*What the task requires*:
Could you write out each entry exactly as it reads?

*Dataset records*:

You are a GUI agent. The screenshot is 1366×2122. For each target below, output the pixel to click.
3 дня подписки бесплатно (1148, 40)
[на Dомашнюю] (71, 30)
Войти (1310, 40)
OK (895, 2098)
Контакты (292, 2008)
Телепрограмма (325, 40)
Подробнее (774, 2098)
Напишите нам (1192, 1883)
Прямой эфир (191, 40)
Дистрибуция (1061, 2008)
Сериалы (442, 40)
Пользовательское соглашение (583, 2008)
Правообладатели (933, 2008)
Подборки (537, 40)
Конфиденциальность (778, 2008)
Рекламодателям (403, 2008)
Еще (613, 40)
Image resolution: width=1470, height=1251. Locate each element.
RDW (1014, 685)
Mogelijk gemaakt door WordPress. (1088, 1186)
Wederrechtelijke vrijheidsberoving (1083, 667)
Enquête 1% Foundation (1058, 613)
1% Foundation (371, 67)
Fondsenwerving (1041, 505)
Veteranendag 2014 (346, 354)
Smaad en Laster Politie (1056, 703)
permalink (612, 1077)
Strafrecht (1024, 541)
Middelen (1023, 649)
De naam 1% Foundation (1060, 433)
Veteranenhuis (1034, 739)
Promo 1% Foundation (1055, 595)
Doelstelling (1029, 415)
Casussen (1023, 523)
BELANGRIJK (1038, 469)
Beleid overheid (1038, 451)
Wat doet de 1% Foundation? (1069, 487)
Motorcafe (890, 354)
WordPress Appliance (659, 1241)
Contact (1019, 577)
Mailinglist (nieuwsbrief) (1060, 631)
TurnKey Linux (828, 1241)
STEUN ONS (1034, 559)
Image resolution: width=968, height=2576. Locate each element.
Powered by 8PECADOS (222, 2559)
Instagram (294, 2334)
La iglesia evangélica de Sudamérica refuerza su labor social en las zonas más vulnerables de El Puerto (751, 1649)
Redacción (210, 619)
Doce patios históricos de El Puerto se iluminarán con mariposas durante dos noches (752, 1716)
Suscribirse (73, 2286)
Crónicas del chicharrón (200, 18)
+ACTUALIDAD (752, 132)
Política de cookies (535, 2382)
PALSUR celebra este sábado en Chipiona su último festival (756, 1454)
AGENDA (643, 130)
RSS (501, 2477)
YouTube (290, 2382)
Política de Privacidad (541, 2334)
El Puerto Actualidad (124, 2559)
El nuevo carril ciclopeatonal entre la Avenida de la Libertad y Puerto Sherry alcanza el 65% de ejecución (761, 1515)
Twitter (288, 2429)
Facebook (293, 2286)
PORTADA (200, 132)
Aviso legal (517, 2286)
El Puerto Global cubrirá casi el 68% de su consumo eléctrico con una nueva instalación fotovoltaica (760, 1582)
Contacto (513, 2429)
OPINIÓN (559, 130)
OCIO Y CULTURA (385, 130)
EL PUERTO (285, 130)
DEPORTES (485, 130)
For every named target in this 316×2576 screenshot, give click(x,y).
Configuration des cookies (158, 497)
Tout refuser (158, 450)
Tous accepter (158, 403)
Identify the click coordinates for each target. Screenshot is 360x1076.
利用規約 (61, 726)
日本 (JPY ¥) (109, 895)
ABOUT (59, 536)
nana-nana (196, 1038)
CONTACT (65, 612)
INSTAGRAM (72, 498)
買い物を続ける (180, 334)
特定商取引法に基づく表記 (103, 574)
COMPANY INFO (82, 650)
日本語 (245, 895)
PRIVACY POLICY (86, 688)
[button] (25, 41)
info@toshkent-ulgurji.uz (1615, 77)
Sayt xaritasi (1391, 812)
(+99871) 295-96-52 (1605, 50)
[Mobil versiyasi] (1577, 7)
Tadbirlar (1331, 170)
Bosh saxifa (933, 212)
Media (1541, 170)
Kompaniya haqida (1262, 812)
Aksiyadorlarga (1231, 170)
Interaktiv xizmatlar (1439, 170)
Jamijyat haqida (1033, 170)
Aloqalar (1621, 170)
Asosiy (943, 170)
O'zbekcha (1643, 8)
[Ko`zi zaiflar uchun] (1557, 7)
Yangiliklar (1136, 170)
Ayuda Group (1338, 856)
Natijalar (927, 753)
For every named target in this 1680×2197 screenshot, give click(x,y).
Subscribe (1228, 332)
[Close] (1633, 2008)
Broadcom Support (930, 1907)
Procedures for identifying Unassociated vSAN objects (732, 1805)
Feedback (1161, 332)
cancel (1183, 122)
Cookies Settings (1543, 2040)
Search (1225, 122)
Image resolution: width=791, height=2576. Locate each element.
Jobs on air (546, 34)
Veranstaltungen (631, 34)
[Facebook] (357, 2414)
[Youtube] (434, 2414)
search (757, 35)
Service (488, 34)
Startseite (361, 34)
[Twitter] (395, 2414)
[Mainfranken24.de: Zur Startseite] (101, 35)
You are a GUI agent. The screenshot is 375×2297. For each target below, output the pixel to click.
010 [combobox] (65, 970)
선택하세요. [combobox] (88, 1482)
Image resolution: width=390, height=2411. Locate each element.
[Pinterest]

*Finished exercise*:
You are a GUI agent. The screenshot is 1366×2122. For each target below, output the pixel to click.
3 дня подписки бесплатно (1148, 40)
[на Dомашнюю] (71, 30)
Войти (1310, 40)
OK (895, 2098)
Контакты (292, 2008)
Телепрограмма (325, 40)
Подробнее (774, 2098)
Напишите нам (1192, 1883)
Прямой эфир (191, 40)
Дистрибуция (1061, 2008)
Сериалы (442, 40)
Пользовательское соглашение (583, 2008)
Правообладатели (933, 2008)
Подборки (537, 40)
Конфиденциальность (778, 2008)
Рекламодателям (403, 2008)
Еще (613, 40)
Image resolution: width=1470, height=1251. Locate each element.
RDW (1014, 685)
Mogelijk gemaakt door WordPress. (1088, 1186)
Wederrechtelijke vrijheidsberoving (1083, 667)
Enquête 1% Foundation (1058, 613)
1% Foundation (371, 67)
Fondsenwerving (1041, 505)
Veteranendag 2014 (346, 354)
Smaad en Laster Politie (1056, 703)
permalink (612, 1077)
Strafrecht (1024, 541)
Middelen (1023, 649)
De naam 1% Foundation (1060, 433)
Veteranenhuis (1034, 739)
Promo 1% Foundation (1055, 595)
Doelstelling (1029, 415)
Casussen (1023, 523)
BELANGRIJK (1038, 469)
Beleid overheid (1038, 451)
Wat doet de 1% Foundation? (1069, 487)
Motorcafe (890, 354)
WordPress Appliance (659, 1241)
Contact (1019, 577)
Mailinglist (nieuwsbrief) (1060, 631)
TurnKey Linux (828, 1241)
STEUN ONS (1034, 559)
Image resolution: width=968, height=2576. Locate each element.
Powered by 8PECADOS (222, 2559)
Instagram (294, 2334)
La iglesia evangélica de Sudamérica refuerza su labor social en las zonas más vulnerables de El Puerto (751, 1649)
Redacción (210, 619)
Doce patios históricos de El Puerto se iluminarán con mariposas durante dos noches (752, 1716)
Suscribirse (73, 2286)
Crónicas del chicharrón (200, 18)
+ACTUALIDAD (752, 132)
Política de cookies (535, 2382)
PALSUR celebra este sábado en Chipiona su último festival (756, 1454)
AGENDA (643, 130)
RSS (501, 2477)
YouTube (290, 2382)
Política de Privacidad (541, 2334)
El Puerto Actualidad (124, 2559)
El nuevo carril ciclopeatonal entre la Avenida de la Libertad y Puerto Sherry alcanza el 65% de ejecución (761, 1515)
Twitter (288, 2429)
Facebook (293, 2286)
PORTADA (200, 132)
Aviso legal (517, 2286)
El Puerto Global cubrirá casi el 68% de su consumo eléctrico con una nueva instalación fotovoltaica (760, 1582)
Contacto (513, 2429)
OPINIÓN (559, 130)
OCIO Y CULTURA (385, 130)
EL PUERTO (285, 130)
DEPORTES (485, 130)
For every named target in this 316×2576 screenshot, give click(x,y).
Configuration des cookies (158, 497)
Tout refuser (158, 450)
Tous accepter (158, 403)
Identify the click coordinates for each target. Screenshot is 360x1076.
利用規約 (61, 726)
日本 (JPY ¥) (109, 895)
ABOUT (59, 536)
nana-nana (196, 1038)
CONTACT (65, 612)
INSTAGRAM (72, 498)
買い物を続ける (180, 334)
特定商取引法に基づく表記 (103, 574)
COMPANY INFO (82, 650)
日本語 (245, 895)
PRIVACY POLICY (86, 688)
[button] (25, 41)
info@toshkent-ulgurji.uz (1615, 77)
Sayt xaritasi (1391, 812)
(+99871) 295-96-52 (1605, 50)
[Mobil versiyasi] (1577, 7)
Tadbirlar (1331, 170)
Bosh saxifa (933, 212)
Media (1541, 170)
Kompaniya haqida (1262, 812)
Aksiyadorlarga (1231, 170)
Interaktiv xizmatlar (1439, 170)
Jamijyat haqida (1033, 170)
Aloqalar (1621, 170)
Asosiy (943, 170)
O'zbekcha (1643, 8)
[Ko`zi zaiflar uchun] (1557, 7)
Yangiliklar (1136, 170)
Ayuda Group (1338, 856)
Natijalar (927, 753)
For every named target in this 1680×2197 screenshot, give click(x,y).
Subscribe (1228, 332)
[Close] (1633, 2008)
Broadcom Support (930, 1907)
Procedures for identifying Unassociated vSAN objects (732, 1805)
Feedback (1161, 332)
cancel (1183, 122)
Cookies Settings (1543, 2040)
Search (1225, 122)
Image resolution: width=791, height=2576. Locate each element.
Jobs on air (546, 34)
Veranstaltungen (631, 34)
[Facebook] (357, 2414)
[Youtube] (434, 2414)
search (757, 35)
Service (488, 34)
Startseite (361, 34)
[Twitter] (395, 2414)
[Mainfranken24.de: Zur Startseite] (101, 35)
You are a GUI agent. The screenshot is 375×2297. For each target below, output the pixel to click.
010 [combobox] (65, 970)
선택하세요. [combobox] (88, 1482)
Image resolution: width=390, height=2411. Locate each element.
[Pinterest]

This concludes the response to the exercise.